Raw data:

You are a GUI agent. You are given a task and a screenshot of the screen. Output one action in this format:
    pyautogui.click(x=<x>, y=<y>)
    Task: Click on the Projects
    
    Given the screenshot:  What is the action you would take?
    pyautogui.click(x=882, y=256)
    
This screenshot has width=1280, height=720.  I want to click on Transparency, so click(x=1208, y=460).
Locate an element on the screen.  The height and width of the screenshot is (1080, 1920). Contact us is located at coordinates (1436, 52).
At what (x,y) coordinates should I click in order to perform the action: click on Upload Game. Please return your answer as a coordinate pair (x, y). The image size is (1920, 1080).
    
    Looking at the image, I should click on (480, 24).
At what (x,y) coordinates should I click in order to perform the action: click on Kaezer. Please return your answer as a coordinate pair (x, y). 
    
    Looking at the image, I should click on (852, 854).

What needs to be done: Can you gather every line of the material above that contains the string "Please"? Case matters.

Complete response:
At what (x,y) coordinates should I click in order to perform the action: click on Upload Game. Please return your answer as a coordinate pair (x, y). The image size is (1920, 1080).
At what (x,y) coordinates should I click in order to perform the action: click on Kaezer. Please return your answer as a coordinate pair (x, y). 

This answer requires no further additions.